**DATA UNDER STUDY**
======

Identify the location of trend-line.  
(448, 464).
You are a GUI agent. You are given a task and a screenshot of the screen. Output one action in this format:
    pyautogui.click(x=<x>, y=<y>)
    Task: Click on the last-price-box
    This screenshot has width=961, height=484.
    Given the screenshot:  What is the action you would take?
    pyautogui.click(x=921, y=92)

======

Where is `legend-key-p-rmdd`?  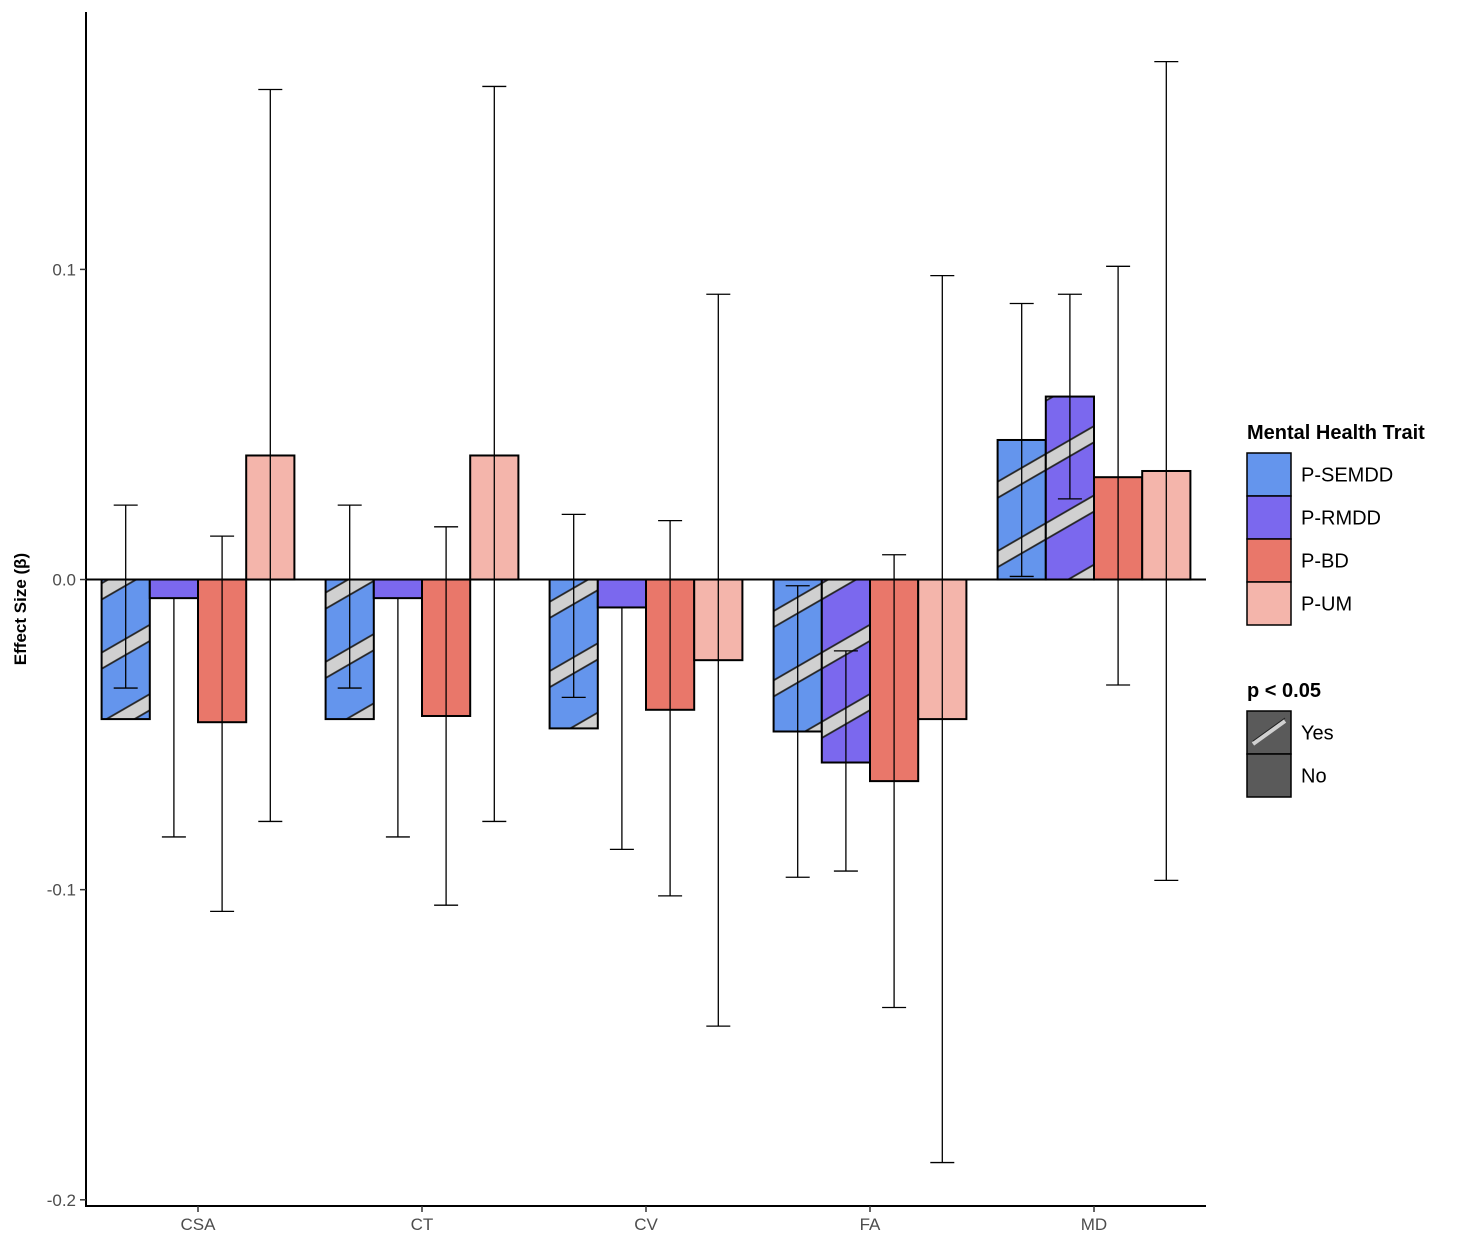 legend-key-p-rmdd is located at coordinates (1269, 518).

======

**GOAL OF THE EXERCISE**
Output the lines from the one containing "Identify the location of trend-line." through the one containing "pyautogui.click(x=921, y=92)", inclusive, as a numbered list with blank lines omitted.

**SOLUTION FOR THIS PROBLEM**
1. Identify the location of trend-line.  
2. (448, 464).
3. You are a GUI agent. You are given a task and a screenshot of the screen. Output one action in this format:
4.     pyautogui.click(x=<x>, y=<y>)
5.     Task: Click on the last-price-box
6.     This screenshot has width=961, height=484.
7.     Given the screenshot:  What is the action you would take?
8.     pyautogui.click(x=921, y=92)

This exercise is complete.